The lawsuit accuses the city of overreach in its efforts to establish neighborhood loading zones opposite bike lanes.

A bicyclist weaving into traffic to avoid a parked van in the bike lane on on Pine Street.
A bicyclist weaving into traffic to avoid a parked van in the bike lane on on Pine Street.Read moreDavid Swanson

Some residents of Pine and Spruce Streets have sued to stop the city from establishing neighborhood loading zones opposite the bike lanes along the corridor, arguing regulatory overreach.

The Philadelphia Streets Department’s loading-zone plan and other city efforts to beef up the bike lanes amount to “arbitrary and capricious government actions” that exceed the current authority of relevant ordinances, according to the complaint filed Monday afternoon by attorney George Bochetto.

The suit was brought by Friends of Pine and Spruce, a neighborhood advocacy group that opposes the curbside changes, as well as the city’s plan to add low concrete barriers to separate the bike lanes from motor-vehicle traffic.

The streets department created the new loading zones by regulation. Opponents say that changes to city ordinances, which would be more difficult to achieve, are required first.

The loading zones are intended to complement a new ban on vehicle drivers stopping in bike lanes by giving residents, delivery trucks, and contractors a place to stop without clogging the lanes.

The suit cites the streets department and the Philadelphia Office of Infrastructure and Transportation Systems as defendants.

It argues that the city code mentions only four types of permissible loading zones: commercial, valet, passenger, and hotel. And the loading zones would also conflict with the ordinance that requires permit parking to be available on each block in the area, the lawsuit argues.

The streets department did not respond to a request for comment.

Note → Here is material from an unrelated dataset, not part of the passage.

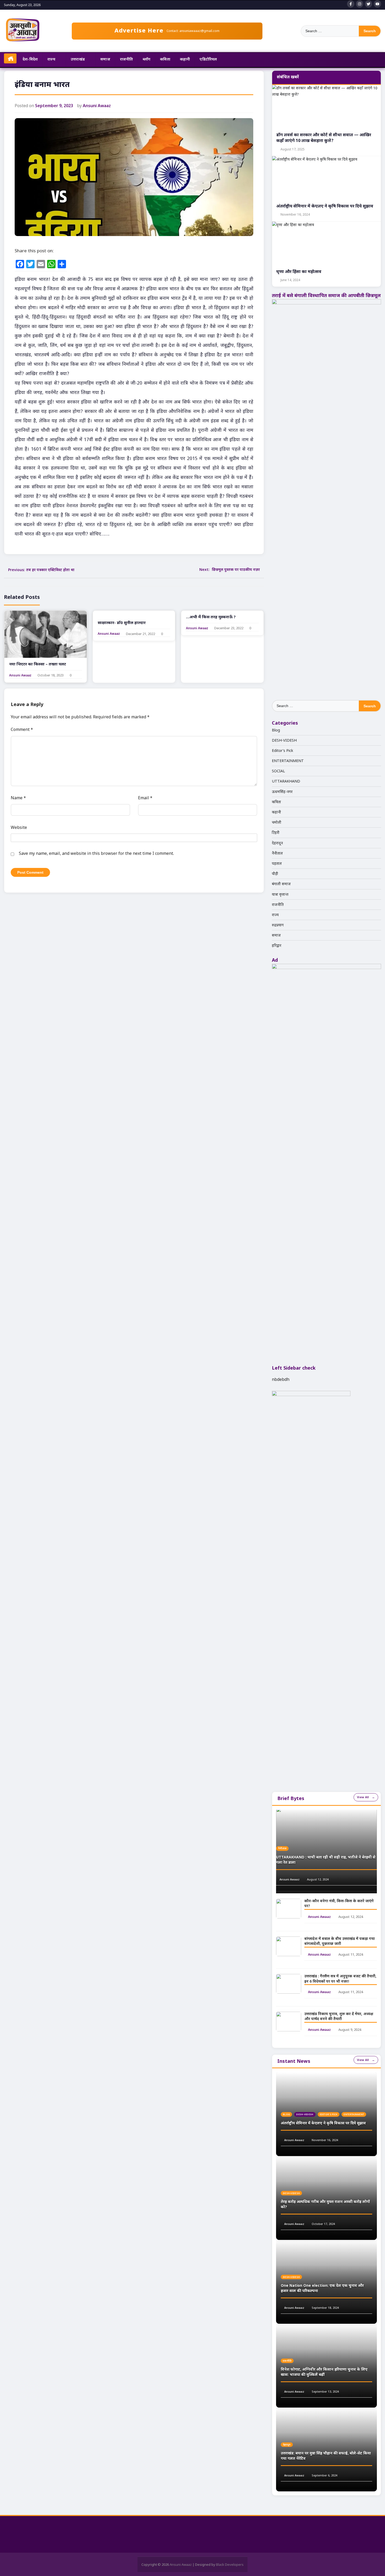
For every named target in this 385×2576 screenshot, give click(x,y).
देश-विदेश (30, 59)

Neighbors challenged the loading-zone regulation during a May 2 streets department hearing. In a later document rejecting the challenge, the department said it could establish the zones based on its “broad police powers” to regulate traffic congestion and ensure public safety.

Roots of the conflict on Spruce and Pine date to 2009, when the bike lanes opened. Former Mayor Michael Nutter’s administration struck an agreement with residents that they could stop in the lanes for up to 20 minutes to load and unload in front of their homes without being ticketed.

But enforcement has been spotty and incursions of vehicles in the bike lanes, sometimes for hours, have forced riders into traffic, putting them in danger. Currently the lanes are marked only by flexible plastic posts.

A public uproar sparked last July when a speeding drunken driver veered into the Spruce Street bike lane, snapping flexible plastic barriers and killing a pediatric oncologist, led to the quick passage of the no-stopping law.